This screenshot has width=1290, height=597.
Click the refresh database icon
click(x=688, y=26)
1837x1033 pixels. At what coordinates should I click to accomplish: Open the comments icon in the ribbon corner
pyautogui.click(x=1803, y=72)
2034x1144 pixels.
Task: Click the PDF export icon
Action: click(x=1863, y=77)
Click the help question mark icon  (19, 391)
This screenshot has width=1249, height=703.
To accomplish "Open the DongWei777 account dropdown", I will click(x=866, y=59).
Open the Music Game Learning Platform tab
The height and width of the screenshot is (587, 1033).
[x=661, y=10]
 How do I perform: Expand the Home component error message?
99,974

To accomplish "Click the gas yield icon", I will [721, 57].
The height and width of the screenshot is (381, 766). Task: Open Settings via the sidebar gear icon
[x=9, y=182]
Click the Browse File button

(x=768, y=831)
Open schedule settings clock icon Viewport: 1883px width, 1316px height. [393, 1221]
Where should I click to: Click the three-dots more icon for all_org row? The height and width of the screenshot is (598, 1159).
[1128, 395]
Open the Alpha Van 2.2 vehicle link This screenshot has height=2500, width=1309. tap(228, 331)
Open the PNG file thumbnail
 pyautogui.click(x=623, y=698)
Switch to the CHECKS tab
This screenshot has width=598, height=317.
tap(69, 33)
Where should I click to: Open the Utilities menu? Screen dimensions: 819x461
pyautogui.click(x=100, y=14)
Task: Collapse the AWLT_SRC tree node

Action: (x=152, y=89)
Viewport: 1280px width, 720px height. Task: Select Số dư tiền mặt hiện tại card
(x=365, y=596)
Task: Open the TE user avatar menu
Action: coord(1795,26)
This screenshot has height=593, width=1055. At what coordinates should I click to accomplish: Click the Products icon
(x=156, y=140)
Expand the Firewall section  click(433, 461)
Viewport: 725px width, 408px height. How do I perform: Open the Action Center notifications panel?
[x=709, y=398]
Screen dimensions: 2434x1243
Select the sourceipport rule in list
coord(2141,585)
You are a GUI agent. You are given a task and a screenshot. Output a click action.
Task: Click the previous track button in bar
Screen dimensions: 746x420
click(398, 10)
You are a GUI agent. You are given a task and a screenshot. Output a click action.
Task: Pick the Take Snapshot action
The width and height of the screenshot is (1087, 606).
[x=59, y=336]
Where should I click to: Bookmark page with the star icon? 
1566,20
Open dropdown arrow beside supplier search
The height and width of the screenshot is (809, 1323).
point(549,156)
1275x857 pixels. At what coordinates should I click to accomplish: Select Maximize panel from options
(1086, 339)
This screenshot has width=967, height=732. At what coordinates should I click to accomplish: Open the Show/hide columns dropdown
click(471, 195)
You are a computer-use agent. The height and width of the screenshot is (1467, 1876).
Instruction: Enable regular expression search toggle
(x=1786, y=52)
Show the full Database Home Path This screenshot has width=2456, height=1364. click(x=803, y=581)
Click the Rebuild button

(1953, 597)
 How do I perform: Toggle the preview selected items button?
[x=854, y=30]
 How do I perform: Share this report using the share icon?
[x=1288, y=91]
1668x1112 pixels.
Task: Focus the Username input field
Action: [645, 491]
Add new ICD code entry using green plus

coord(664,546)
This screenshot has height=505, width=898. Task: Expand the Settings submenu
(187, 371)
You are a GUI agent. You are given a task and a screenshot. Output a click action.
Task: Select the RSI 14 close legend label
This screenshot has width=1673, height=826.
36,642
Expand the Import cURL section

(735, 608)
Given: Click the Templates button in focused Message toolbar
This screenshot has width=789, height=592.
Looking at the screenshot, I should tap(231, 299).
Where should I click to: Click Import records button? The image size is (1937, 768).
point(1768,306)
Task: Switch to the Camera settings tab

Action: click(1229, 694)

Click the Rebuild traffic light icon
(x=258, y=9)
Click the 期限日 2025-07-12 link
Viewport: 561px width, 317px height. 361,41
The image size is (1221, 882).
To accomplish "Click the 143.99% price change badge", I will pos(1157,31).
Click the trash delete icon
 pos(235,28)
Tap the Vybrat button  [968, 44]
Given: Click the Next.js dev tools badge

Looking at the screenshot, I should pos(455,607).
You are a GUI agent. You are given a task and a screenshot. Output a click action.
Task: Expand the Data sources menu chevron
--------
### [Exercise objective]
Return every record above exactly, line by line.

### [Task solution]
This screenshot has width=1290, height=597.
Click the refresh database icon
click(x=688, y=26)
1837x1033 pixels. At what coordinates should I click to accomplish: Open the comments icon in the ribbon corner
pyautogui.click(x=1803, y=72)
2034x1144 pixels.
Task: Click the PDF export icon
Action: click(x=1863, y=77)
Click the help question mark icon  (19, 391)
This screenshot has width=1249, height=703.
To accomplish "Open the DongWei777 account dropdown", I will click(x=866, y=59).
Open the Music Game Learning Platform tab
The height and width of the screenshot is (587, 1033).
[x=661, y=10]
 How do I perform: Expand the Home component error message?
99,974

To accomplish "Click the gas yield icon", I will [721, 57].
The height and width of the screenshot is (381, 766). Task: Open Settings via the sidebar gear icon
[x=9, y=182]
Click the Browse File button

(x=768, y=831)
Open schedule settings clock icon Viewport: 1883px width, 1316px height. [393, 1221]
Where should I click to: Click the three-dots more icon for all_org row? The height and width of the screenshot is (598, 1159).
[1128, 395]
Open the Alpha Van 2.2 vehicle link This screenshot has height=2500, width=1309. tap(228, 331)
Open the PNG file thumbnail
 pyautogui.click(x=623, y=698)
Switch to the CHECKS tab
This screenshot has width=598, height=317.
tap(69, 33)
Where should I click to: Open the Utilities menu? Screen dimensions: 819x461
pyautogui.click(x=100, y=14)
Task: Collapse the AWLT_SRC tree node

Action: (x=152, y=89)
Viewport: 1280px width, 720px height. Task: Select Số dư tiền mặt hiện tại card
(x=365, y=596)
Task: Open the TE user avatar menu
Action: coord(1795,26)
This screenshot has height=593, width=1055. At what coordinates should I click to accomplish: Click the Products icon
(x=156, y=140)
Expand the Firewall section  click(433, 461)
Viewport: 725px width, 408px height. How do I perform: Open the Action Center notifications panel?
[x=709, y=398]
Screen dimensions: 2434x1243
Select the sourceipport rule in list
coord(2141,585)
You are a GUI agent. You are given a task and a screenshot. Output a click action.
Task: Click the previous track button in bar
Screen dimensions: 746x420
click(398, 10)
You are a GUI agent. You are given a task and a screenshot. Output a click action.
Task: Pick the Take Snapshot action
The width and height of the screenshot is (1087, 606).
[x=59, y=336]
Where should I click to: Bookmark page with the star icon? 
1566,20
Open dropdown arrow beside supplier search
The height and width of the screenshot is (809, 1323).
point(549,156)
1275x857 pixels. At what coordinates should I click to accomplish: Select Maximize panel from options
(1086, 339)
This screenshot has width=967, height=732. At what coordinates should I click to accomplish: Open the Show/hide columns dropdown
click(471, 195)
You are a computer-use agent. The height and width of the screenshot is (1467, 1876).
Instruction: Enable regular expression search toggle
(x=1786, y=52)
Show the full Database Home Path This screenshot has width=2456, height=1364. click(x=803, y=581)
Click the Rebuild button

(1953, 597)
 How do I perform: Toggle the preview selected items button?
[x=854, y=30]
 How do I perform: Share this report using the share icon?
[x=1288, y=91]
1668x1112 pixels.
Task: Focus the Username input field
Action: [645, 491]
Add new ICD code entry using green plus

coord(664,546)
This screenshot has height=505, width=898. Task: Expand the Settings submenu
(187, 371)
You are a GUI agent. You are given a task and a screenshot. Output a click action.
Task: Select the RSI 14 close legend label
This screenshot has width=1673, height=826.
36,642
Expand the Import cURL section

(735, 608)
Given: Click the Templates button in focused Message toolbar
This screenshot has width=789, height=592.
Looking at the screenshot, I should tap(231, 299).
Where should I click to: Click Import records button? The image size is (1937, 768).
point(1768,306)
Task: Switch to the Camera settings tab

Action: click(1229, 694)

Click the Rebuild traffic light icon
(x=258, y=9)
Click the 期限日 2025-07-12 link
Viewport: 561px width, 317px height. 361,41
The image size is (1221, 882).
To accomplish "Click the 143.99% price change badge", I will pos(1157,31).
Click the trash delete icon
 pos(235,28)
Tap the Vybrat button  [968, 44]
Given: Click the Next.js dev tools badge

Looking at the screenshot, I should pos(455,607).
You are a GUI agent. You are given a task and a screenshot. Output a click action.
Task: Expand the Data sources menu chevron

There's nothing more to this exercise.